* [Exercise 1]: In the summary of the Maryland public nuisance rulings, the decision aligns Maryland with the highest courts of which other states?
* [Exercise 2]: Please transcribe the part of the summary of the Maryland public nuisance rulings starting at "Key Takeaways" and ending at "lawful business activities.".

* [Extract provided]:
======

Key Takeaways

The Supreme Court of Maryland’s rulings provide additional powerful precedent rejecting efforts to target complex societal issues through public nuisance actions against lawful, regulated industries. 

We previously highlighted an Ohio Supreme Court decision finding that opioid-related public nuisance claims against retail pharmacies chains were barred by state law. In two recent decisions, the Supreme Court of Maryland also soundly rejected similar public nuisance theories, holding that common-law public nuisance is not a vehicle to impose liability on corporations for alleged downstream effects of their lawful business activities.

In Express Scripts, Anne Arundel County alleged that pharmacy benefit managers, mail-order pharmacies, and retail pharmacies fueled the opioid crisis and created a public nuisance by deceptively marketing and encouraging the unsafe use of prescription opioids. Express Scripts, Inc., et al. v. Anne Arundel Cnty., Md., Misc. No. 1 (Md. March 23, 2026). The County sought damages and opioid-related abatement costs. On certified questions asking whether such conduct could constitute a public nuisance and, if so, what elements and remedies would apply for a local government plaintiff, the Maryland Supreme Court held that the complaint did not allege interference with a common public right and that dispensing controlled substances or administering benefit plans for them is not an actionable public nuisance under Maryland common law.

The court did not limit its holding to the prescription opioid context, observing that “[t]o recognize a general common law ‘public right’” to not be adversely impacted by “a lawful product being diverted, misused, or abused” “would permit nuisance liability to be imposed on an endless list of manufacturers, distributors, and retailers of manufactured products that are intended to be used lawfully.” Id. at 87. The court further held that even if the County could establish an interference with a public right, the dispensing of, or administration of benefit plans for, a controlled substance could not constitute an actionable public nuisance under Maryland common law. Its reasoning rested on both the nature of a public nuisance—traditionally limited to interferences with the rights of the community at large and punishable as a crime rather than a tort—and the extensive regulatory schemes governing the lawful distribution and use of pharmaceutical products, including the federal Controlled Substances Act. The decision aligns Maryland with Oklahoma, Ohio, and Maine, whose highest courts have also rejected public nuisance claims related to prescription opioids.

In B.P. P.L.C., the cities of Baltimore and Annapolis, along with Anne Arundel County, sued major oil and gas companies, alleging that defendants deceived the public about the climate change risks associated with their extraction, production, promotion, and sale of fossil fuels. Mayor & City of Balt., et al. v. B.P. P.L.C., No. 11 (Md. March 24, 2026). The local governments sought to recover costs related to climate-change impacts, such as flooding and sea-level rise, through Maryland common-law claims, including public nuisance, private nuisance, failure to warn, and trespass.

The Supreme Court held that federal common law and the Clean Air Act preempted and displaced the local governments’ claims, including because they involved the regulation of interstate pollution. The court further held that even if they were not preempted, none of the state-law claims were cognizable under Maryland law. As to public nuisance, the court cited Express Scripts, to confirm that “[w]here the legislature has, through the enactment of comprehensive legislation, entrusted such highly complex matters to an agency having expertise of the same, we decline to expand common law nuisance to address the same conduct.” Id. at 66.

These decisions may foreclose common-law public nuisance actions in Maryland to impose liability on companies for the downstream effects of lawful, regulated activities.

======

* [Collected data entries]:
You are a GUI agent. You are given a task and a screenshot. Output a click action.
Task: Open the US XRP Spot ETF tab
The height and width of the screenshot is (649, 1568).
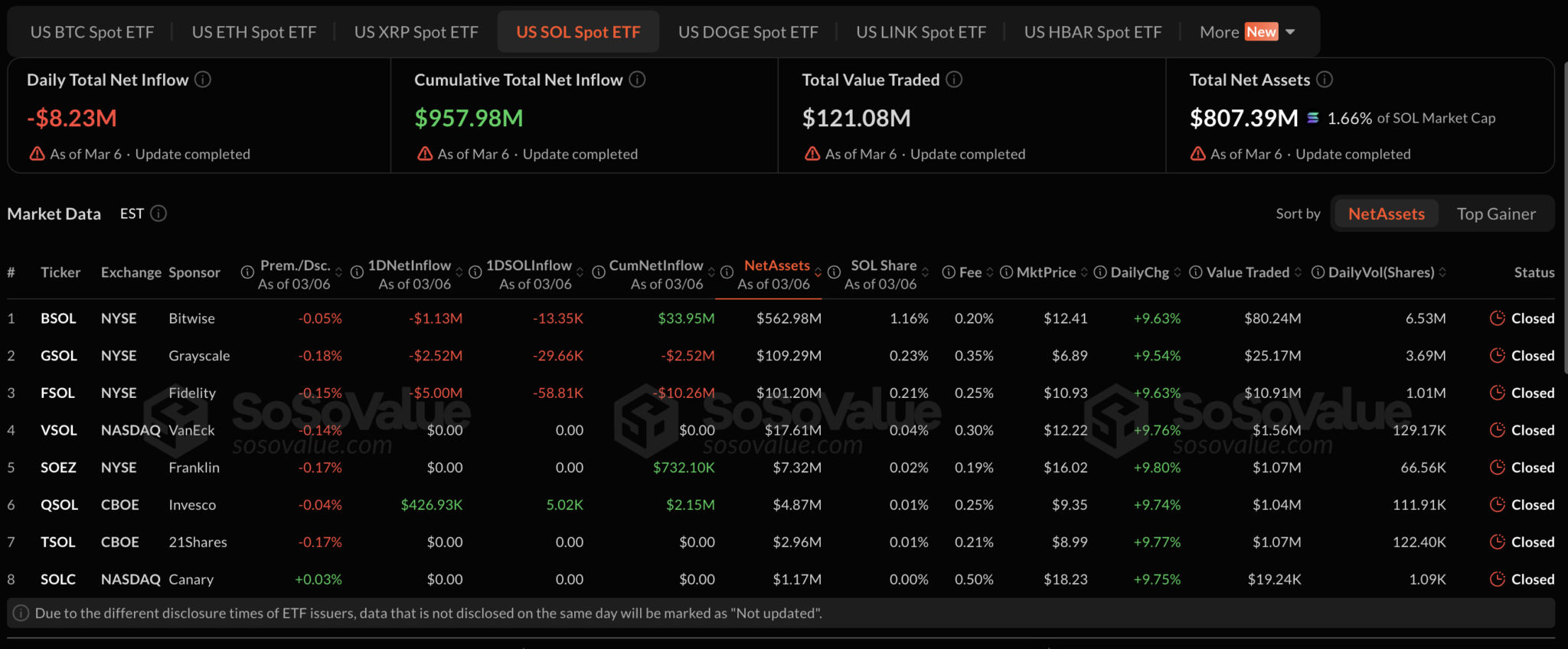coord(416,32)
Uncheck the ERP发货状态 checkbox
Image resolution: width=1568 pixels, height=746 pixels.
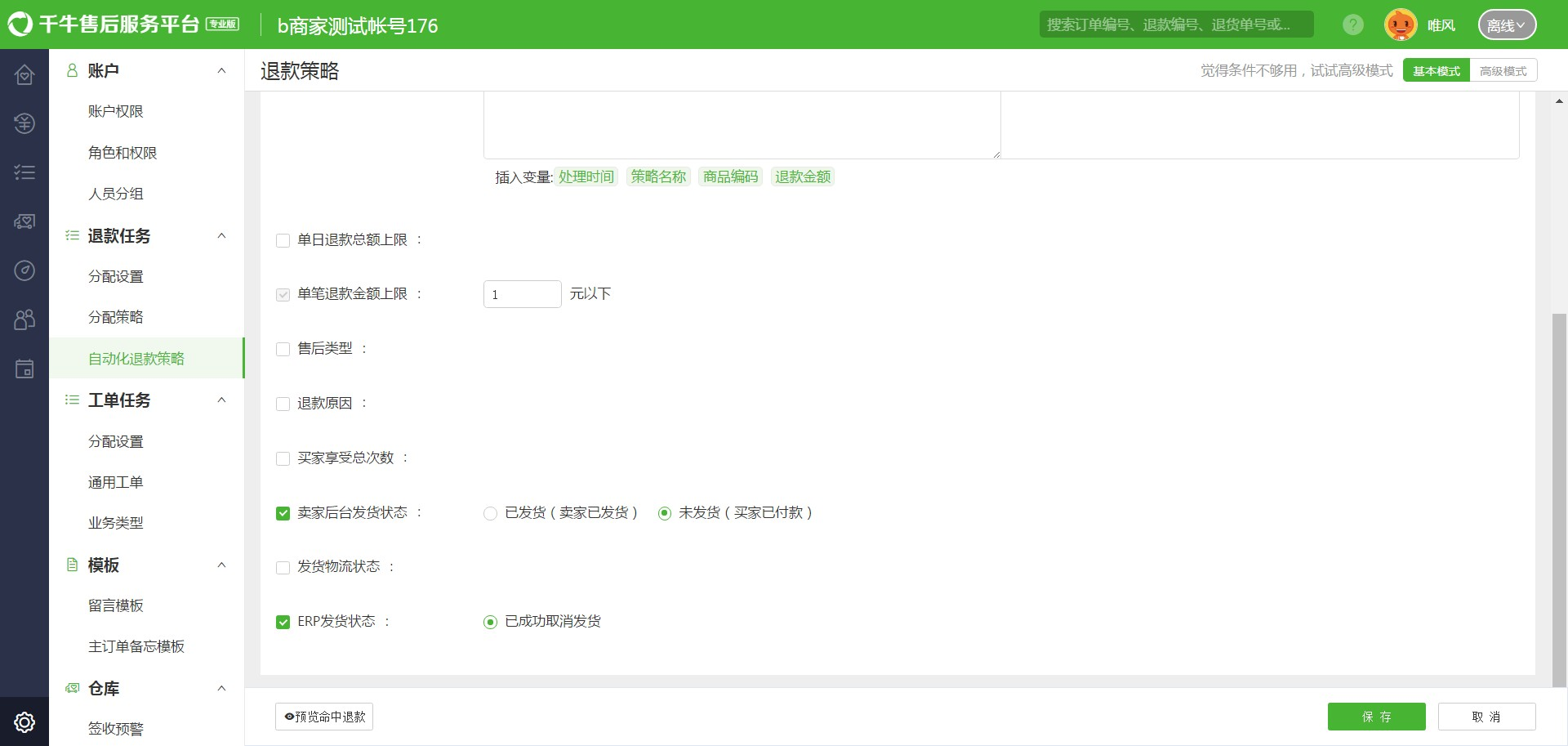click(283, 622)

======

* [Solution 1]: Oklahoma, Ohio, and Maine.

* [Solution 2]:
Key Takeaways

The Supreme Court of Maryland’s rulings provide additional powerful precedent rejecting efforts to target complex societal issues through public nuisance actions against lawful, regulated industries. 

We previously highlighted an Ohio Supreme Court decision finding that opioid-related public nuisance claims against retail pharmacies chains were barred by state law. In two recent decisions, the Supreme Court of Maryland also soundly rejected similar public nuisance theories, holding that common-law public nuisance is not a vehicle to impose liability on corporations for alleged downstream effects of their lawful business activities.